Upon the arrival of rubber company Sudcam, the indigenous community has lost access to its forest and specifically to the animals and plants they rely on. As Sudcam gets richer, it leaves entire communities in impoverishment, abjectness and destitution.
That is the fate which the chiefs of the Banen people of the Littoral region in Cameroon are trying to avoid in their current struggle against the destruction of large parts of the Ebo forest.
The Ebo Forest is a biodiversity hotspot, one of the intact forest ecosystems in the Gulf of Guinea, stretching over 2000 square kilometers (approximately 772 square miles). Ebo Forest is home to an amazing range of wildlife, including forest elephants, gorillas, drills, chimpanzees, grey parrots and the goliath frog – the largest living frog on the planet. Accordingly, it was designated over a decade ago by the Cameroon Government as a National Park.
However, on February 4, the same government of Cameroon authorized two logging concessions (UFA07005 and UFA07006) inside the area of Ebo Forest. The planned concessions are enormous – about the size of London. Again, the government of Cameroon wants to convince us that conservation can be done with chainsaws.
Biodiversity loss doesn’t only mean our children would get to see some of the world’s most marvelous creatures only in documentary films. The consequences are far greater and more tangible.

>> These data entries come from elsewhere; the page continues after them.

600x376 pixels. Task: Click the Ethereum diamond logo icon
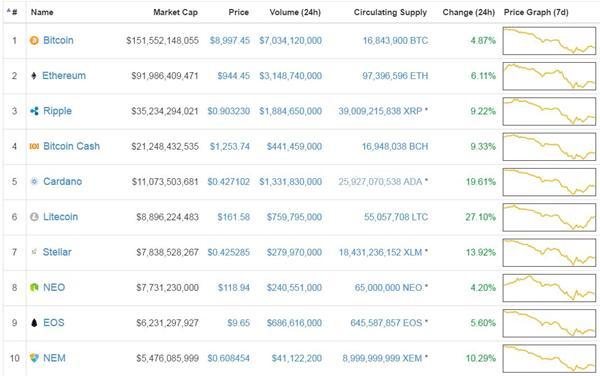34,76
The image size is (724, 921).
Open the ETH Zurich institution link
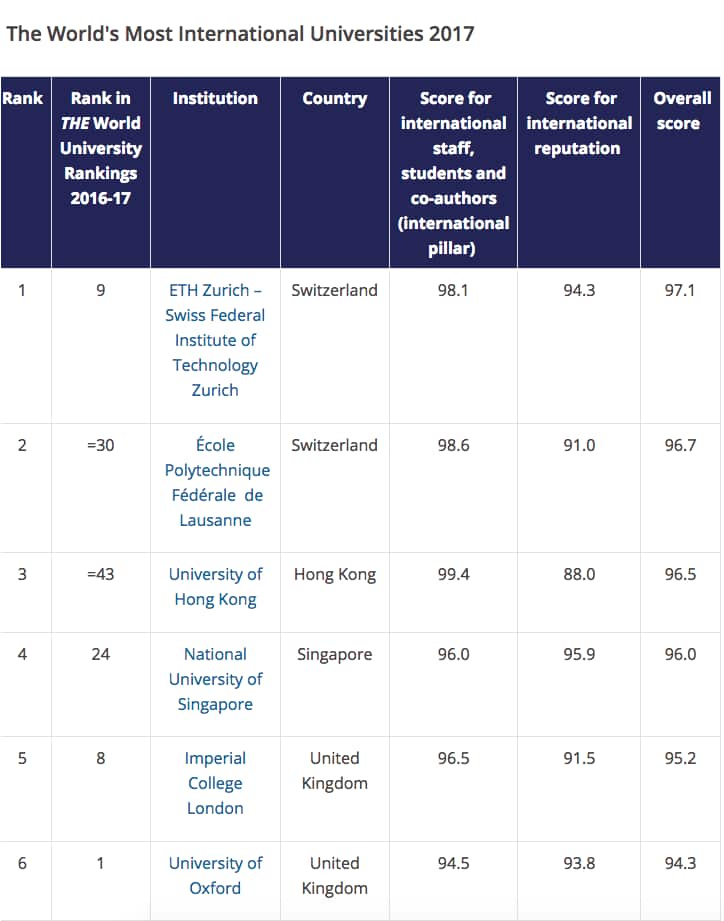click(x=215, y=340)
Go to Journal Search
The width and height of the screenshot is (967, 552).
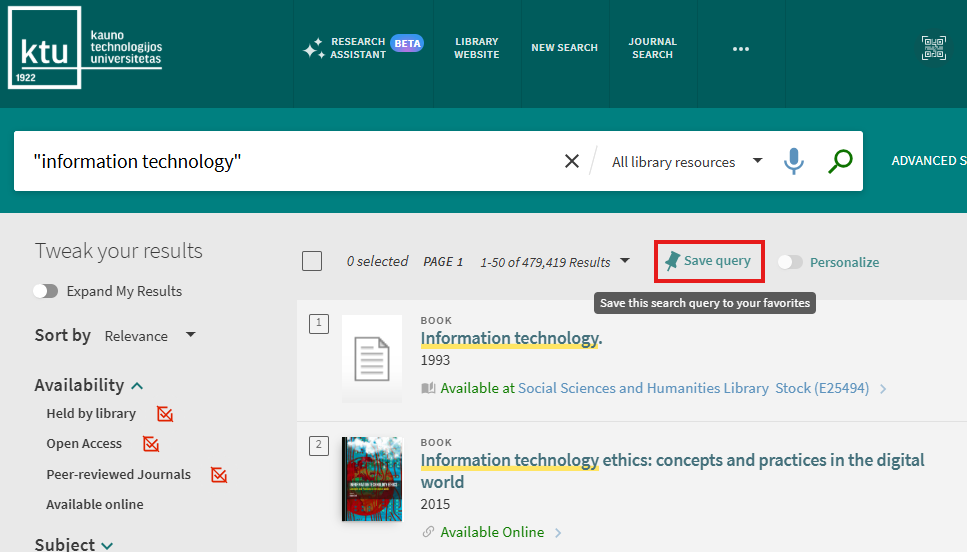click(x=652, y=48)
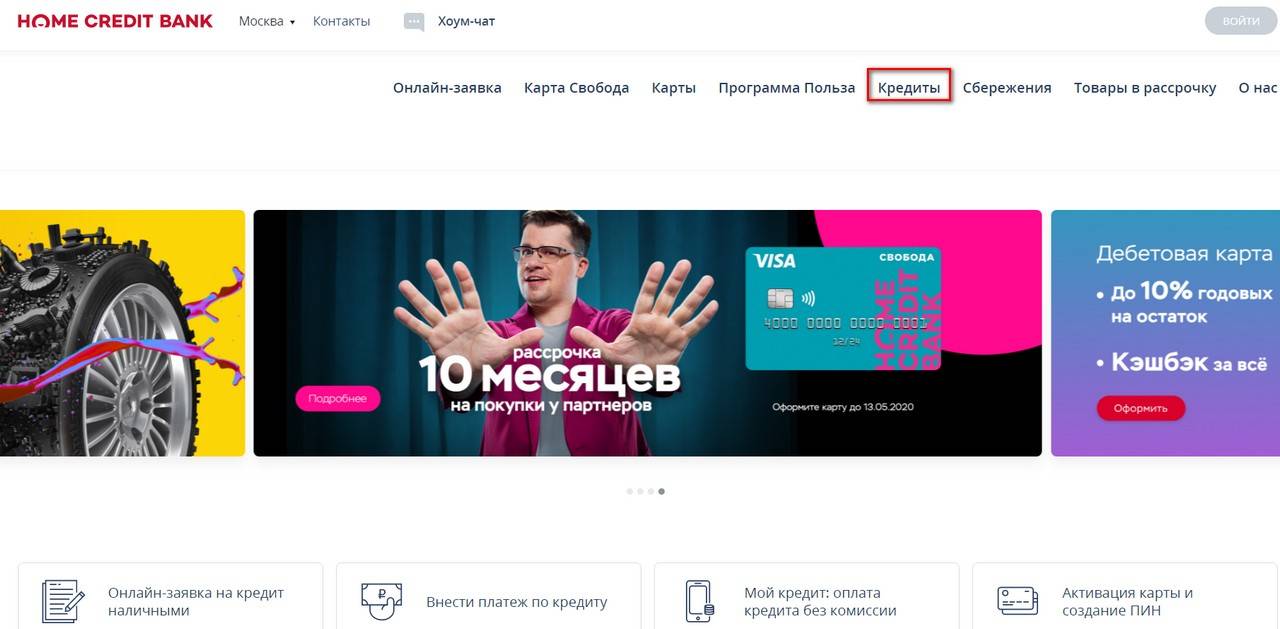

The extinction of forest elephants, for example, small relatives of African Savanna elephants, might also reduce the number of large trees that they support, trees that excel at storing carbon. In the Congo Basin forest, the disappearance of forest elephants might mean a loss of about three billion tons of carbon – equivalent to France’s CO2 emissions over more than 25 years, according to a New York Times article on recent research published in the journal Nature Geoscience.
Cameroon’s government has made public commitments to preserve and protect biodiversity. Positive declarations and ambitious plans may win applause and some international funding, but all eyes should be on implementation. Field investigations by Greenpeace Africa and others clearly show how far we are from protecting biodiversity.
In Cameroon’s government, as well as in the meeting rooms and corridors of development agencies, decision makers often hold outdated views. Too often we hear that only through rapid and massive removal of the rainforest in favor of large-scale logging and industrial agriculture plantations can the country emerge out of poverty.
Yet that model has repeatedly failed the people, as short-term high profits always remained accessible only to a small circle of beneficiaries. On the contrary, local communities who have lived in harmony with nature for many generations are likely to face poverty, abuse, hunger and alcoholism wherever forests are suddenly destroyed. It is becoming increasingly clear that the best solution for both human rights and the planet is for forests to be managed by local communities. They do so much better than the industrial loggers or plantation owners.
The Cameroonian government needs to realize that trashing forests is not the way to make the economy grow. Rapid and intensive exploitation of nature has more far-reaching consequences than short-term economic growth. To prevent the extinction of fauna and flora species, indigenous communities that live among them need the rights to manage their forest.
Standing for biodiversity means communities should get the rights to manage their forests, instead of the corporations that destroy them.
Lamfu Fabrice Yengong is a Congo Basin researcher.
Sylvie Djacbou Deugoue is a forest campaigner for Greenpeace Africa.